PROVIDED TEXT –
Content starts
But this is not a reason to criminalise alcohol to bring it into line with the other highly popular recreational drugs beloved of so many Thais and other adults, as the tediously regular massive seizures attest. The prohibition approach was tried in the US between 1920 and 1933, a legal move which effectively granted a generous monopoly to mafia scum and their loyal public officials, including the police, the courts and the lawmakers who all profited mightily through their corruption at the expense of society.
We see, with no surprise, exactly the same results of criminalising personal choices in drugs in the spectacular failure of the wars on drugs that have so greatly enriched mafia scum and corrupt officials for decades now. Meanwhile, these same failed policies waste massive budgetary and human resources whilst contributing nothing of value to society, merely creating greater opportunities for corruption, creating a class of criminals from decent citizens who do not harm others, and not even reducing drug use.
There is no lack of compelling evidence from the before-and-after experiences of decriminalising popular drugs. Apart from the well-known case of alcohol prohibition in the US, the before-and-after statistics for states that have decriminalised marijuana are consistent and favourable. Even more compelling is the example of Portugal, where decriminalising all drugs, even heroin, has greatly reduced the harm, and the actual use, of drugs since it was introduced in 2001, thereby freeing vast resources that could then be usefully spent actually helping society.
Content ends
WORK TO BE COMPLETED –
Answer these questions using the text on drug prohibition above.
(a) Between which years was alcohol prohibition tried in the US?
(b) In which country were all drugs decriminalized, and in what year?
(c) What two kinds of resources do the failed drug policies waste?

SOURCE MATERIAL –
Content starts
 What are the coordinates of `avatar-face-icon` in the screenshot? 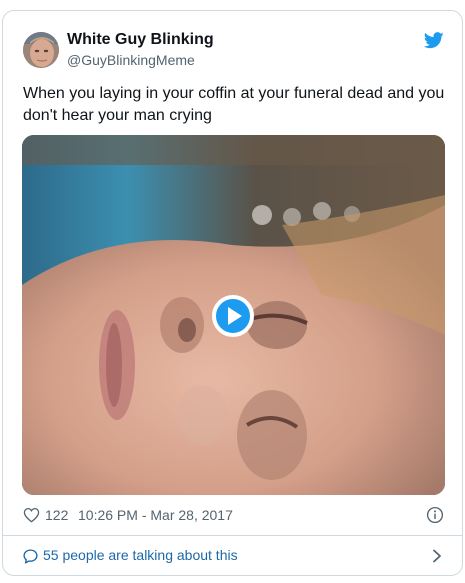 It's located at (41, 50).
Content ends
YOUR SOLUTION –
(a) 1920 and 1933
(b) Portugal, in 2001
(c) Budgetary and human resources